UPDATE (04/01/10): The Historic Merit Badge Program has been
released. Click
here for details
.

UPDATE (01/13/10): Bill Evans, Youth Development team leader with the BSA, tells Cracker Barrel that these merit badges will count as electives for rank advancement. As if you needed another reason to get your guys to earn these.

A merit badge called Computers would sound just a crazy to a 1910 Boy Scout as a merit badge called Tracking sounds to Scouts today. That’s because the BSA’s list of available merit badges has evolved through the years as the interests of boys have changed.

In honor of the BSA’s 100th Anniversary, though, today’s generation of Scouts will get the unique opportunity to experience some of the activities their predecessors enjoyed. That’s possible thanks to the BSA’s new Historical Merit Badge Program, a set of four discontinued merit badges that today’s Scouts can earn.

Boys can earn any or all of these merit badges:

Signaling

  • First offered in 1910 and discontinued in 1992.
  • Sample requirements: build a simple buzzer or blinker capable of sending Morse code messages, and send a message of at least 35 words; send and receive messages using semaphore flags at a rate of at least 30 letters per minute.

Tracking

  • First offered in 1911 (as Stalker merit badge) and discontinued in 1952.
  • Sample requirements: recognize the tracks of 10 different animals; give evidence to show you have tracked at least two different kinds of birds or animals, documenting their speed and direction.

Pathfinding

  • First offered in 1911 and discontinued in 1952.
  • Sample requirements: be able to guide people to important places
    within a three-mile radius of your home; submit a scale map of your
    community.

Carpentry

  • First offered in 1911 and discontinued in 1952.
  • Sample requirements: demonstrate the use of tools, such as a miter
    and bevel; build a simple piece of furniture for use at home.

Sounds like a blast, right? But there’s one catch: Boys must start and finish all requirements within the year 2010. So if your guys built furniture for their patrol kitchen at last year’s summer camp, they can’t use that product for the Carpentry merit badge. And don’t delay—after Dec. 31, 2010, these merit badges will go back on the “retired” list.

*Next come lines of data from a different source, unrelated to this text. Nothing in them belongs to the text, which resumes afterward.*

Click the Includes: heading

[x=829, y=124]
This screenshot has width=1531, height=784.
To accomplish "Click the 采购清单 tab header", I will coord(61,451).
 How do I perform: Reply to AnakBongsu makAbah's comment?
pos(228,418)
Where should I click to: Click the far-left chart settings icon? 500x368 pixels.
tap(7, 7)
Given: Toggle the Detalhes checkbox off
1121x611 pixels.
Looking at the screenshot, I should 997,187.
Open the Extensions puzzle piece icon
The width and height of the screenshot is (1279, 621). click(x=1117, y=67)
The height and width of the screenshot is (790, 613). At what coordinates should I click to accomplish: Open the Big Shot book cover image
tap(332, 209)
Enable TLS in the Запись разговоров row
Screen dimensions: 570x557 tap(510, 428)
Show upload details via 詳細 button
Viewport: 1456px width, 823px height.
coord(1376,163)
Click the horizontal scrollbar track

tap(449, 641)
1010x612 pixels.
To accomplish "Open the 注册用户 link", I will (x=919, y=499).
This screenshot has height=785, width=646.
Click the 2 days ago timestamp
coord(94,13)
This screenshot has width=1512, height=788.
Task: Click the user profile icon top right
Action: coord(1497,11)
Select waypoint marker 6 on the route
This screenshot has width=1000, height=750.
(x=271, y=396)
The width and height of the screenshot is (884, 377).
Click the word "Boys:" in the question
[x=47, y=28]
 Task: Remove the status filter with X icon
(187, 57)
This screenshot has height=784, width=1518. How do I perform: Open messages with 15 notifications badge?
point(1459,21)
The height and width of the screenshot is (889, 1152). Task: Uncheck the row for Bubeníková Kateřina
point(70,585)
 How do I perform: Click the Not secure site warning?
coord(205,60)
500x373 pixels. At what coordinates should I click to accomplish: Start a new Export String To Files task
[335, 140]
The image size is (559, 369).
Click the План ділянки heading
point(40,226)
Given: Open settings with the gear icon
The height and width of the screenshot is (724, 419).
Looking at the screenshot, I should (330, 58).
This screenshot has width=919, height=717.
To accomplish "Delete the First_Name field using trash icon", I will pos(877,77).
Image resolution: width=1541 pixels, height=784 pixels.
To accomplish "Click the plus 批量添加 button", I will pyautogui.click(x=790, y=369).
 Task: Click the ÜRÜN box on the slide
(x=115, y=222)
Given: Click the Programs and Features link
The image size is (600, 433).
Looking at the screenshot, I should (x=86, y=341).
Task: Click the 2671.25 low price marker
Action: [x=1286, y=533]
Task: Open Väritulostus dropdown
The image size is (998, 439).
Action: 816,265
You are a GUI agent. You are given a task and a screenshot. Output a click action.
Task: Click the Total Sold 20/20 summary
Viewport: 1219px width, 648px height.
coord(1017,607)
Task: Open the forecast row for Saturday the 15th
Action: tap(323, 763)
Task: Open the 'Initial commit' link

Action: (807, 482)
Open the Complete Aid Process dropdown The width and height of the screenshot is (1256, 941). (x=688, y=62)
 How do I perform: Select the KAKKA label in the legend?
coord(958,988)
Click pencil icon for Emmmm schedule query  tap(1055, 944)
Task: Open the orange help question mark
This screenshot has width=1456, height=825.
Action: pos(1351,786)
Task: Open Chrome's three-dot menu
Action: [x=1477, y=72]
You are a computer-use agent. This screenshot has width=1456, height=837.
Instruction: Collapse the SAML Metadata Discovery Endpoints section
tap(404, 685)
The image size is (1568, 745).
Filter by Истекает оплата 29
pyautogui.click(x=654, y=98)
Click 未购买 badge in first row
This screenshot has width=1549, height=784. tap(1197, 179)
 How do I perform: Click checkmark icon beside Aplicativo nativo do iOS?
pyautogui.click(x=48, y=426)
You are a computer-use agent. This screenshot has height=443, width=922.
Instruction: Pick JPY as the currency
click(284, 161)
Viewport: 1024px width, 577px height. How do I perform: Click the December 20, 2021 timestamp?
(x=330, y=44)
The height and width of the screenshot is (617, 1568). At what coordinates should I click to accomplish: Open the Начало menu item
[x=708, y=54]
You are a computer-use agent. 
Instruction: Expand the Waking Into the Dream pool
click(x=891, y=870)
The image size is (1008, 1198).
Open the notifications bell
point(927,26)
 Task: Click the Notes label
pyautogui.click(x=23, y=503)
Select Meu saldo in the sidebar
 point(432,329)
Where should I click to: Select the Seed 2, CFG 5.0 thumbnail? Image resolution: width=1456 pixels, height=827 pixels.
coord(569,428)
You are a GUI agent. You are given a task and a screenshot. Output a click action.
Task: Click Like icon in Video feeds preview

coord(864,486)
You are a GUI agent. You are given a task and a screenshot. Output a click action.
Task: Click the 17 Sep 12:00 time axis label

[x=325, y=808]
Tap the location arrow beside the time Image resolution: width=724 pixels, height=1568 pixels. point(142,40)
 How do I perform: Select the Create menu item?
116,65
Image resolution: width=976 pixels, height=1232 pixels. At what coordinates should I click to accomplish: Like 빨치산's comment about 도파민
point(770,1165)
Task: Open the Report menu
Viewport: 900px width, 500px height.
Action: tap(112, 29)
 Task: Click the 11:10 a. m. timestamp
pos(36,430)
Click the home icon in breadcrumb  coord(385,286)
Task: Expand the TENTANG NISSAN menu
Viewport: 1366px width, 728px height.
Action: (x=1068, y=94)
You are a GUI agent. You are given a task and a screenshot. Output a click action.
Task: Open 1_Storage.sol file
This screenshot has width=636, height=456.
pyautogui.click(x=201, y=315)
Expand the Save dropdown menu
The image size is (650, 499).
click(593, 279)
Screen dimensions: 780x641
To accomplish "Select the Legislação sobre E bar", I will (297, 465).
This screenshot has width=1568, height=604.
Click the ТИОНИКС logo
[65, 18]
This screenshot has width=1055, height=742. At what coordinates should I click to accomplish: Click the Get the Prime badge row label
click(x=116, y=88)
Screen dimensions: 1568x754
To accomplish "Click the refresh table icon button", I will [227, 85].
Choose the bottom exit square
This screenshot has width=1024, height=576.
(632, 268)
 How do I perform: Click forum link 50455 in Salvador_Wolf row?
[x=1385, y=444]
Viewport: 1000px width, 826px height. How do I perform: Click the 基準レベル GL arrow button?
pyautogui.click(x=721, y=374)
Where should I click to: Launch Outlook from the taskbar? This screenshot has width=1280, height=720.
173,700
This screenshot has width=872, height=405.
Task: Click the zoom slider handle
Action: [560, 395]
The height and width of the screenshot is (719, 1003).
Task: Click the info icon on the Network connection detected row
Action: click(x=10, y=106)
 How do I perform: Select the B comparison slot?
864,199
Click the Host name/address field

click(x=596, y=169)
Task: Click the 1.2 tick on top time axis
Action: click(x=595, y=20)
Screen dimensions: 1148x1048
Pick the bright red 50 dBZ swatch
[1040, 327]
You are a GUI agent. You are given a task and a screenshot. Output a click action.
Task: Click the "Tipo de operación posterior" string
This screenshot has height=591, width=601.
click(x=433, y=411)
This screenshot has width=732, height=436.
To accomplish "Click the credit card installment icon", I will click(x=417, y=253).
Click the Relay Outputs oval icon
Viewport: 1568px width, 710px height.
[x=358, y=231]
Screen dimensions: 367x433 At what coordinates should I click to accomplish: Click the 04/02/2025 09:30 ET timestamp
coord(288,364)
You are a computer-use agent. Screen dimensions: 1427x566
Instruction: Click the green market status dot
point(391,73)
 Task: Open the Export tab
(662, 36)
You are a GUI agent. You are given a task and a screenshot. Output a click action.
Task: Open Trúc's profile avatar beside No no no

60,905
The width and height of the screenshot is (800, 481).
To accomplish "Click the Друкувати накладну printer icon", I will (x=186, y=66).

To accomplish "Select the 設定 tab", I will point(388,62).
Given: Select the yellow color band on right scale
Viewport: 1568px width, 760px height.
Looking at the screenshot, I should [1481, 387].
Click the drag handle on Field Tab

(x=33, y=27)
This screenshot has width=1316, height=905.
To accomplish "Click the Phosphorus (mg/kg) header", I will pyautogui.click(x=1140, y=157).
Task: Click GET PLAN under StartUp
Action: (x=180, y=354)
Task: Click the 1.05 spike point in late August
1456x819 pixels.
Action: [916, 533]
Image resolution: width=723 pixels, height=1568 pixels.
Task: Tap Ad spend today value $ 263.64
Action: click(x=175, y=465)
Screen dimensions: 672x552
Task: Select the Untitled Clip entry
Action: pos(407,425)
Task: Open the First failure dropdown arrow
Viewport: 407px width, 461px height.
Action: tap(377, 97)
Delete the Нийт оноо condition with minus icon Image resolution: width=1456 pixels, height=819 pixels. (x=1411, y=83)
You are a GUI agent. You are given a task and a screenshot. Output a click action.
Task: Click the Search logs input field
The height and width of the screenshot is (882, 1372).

If this is a program you want to bring to your troop, the BSA suggests you track down merit badge counselors soon. For Carpentry, contact a local cabinet-making business. A nearby Homeland Security office could help you with Pathfinding. Signaling would benefit from the help of a local amateur ham radio group. And for Tracking, try your state’s department of natural resources. Those are merely suggestions. Be creative!

For more information, look for a special Web site and a printed guide soon. That’s where you’ll find the complete requirements for each patch. The BSA also plans to deliver a guide that will help councils and districts host a historical camporee or similar event to offer these merit badges.

The Historical Merit Badge Program gives you the perfect chance to organize exciting activities for your Scouts, while connecting them with the BSA’s rich past. It’s another example of the BSA’s devotion to Celebrating the Adventure, Continuing the Journey.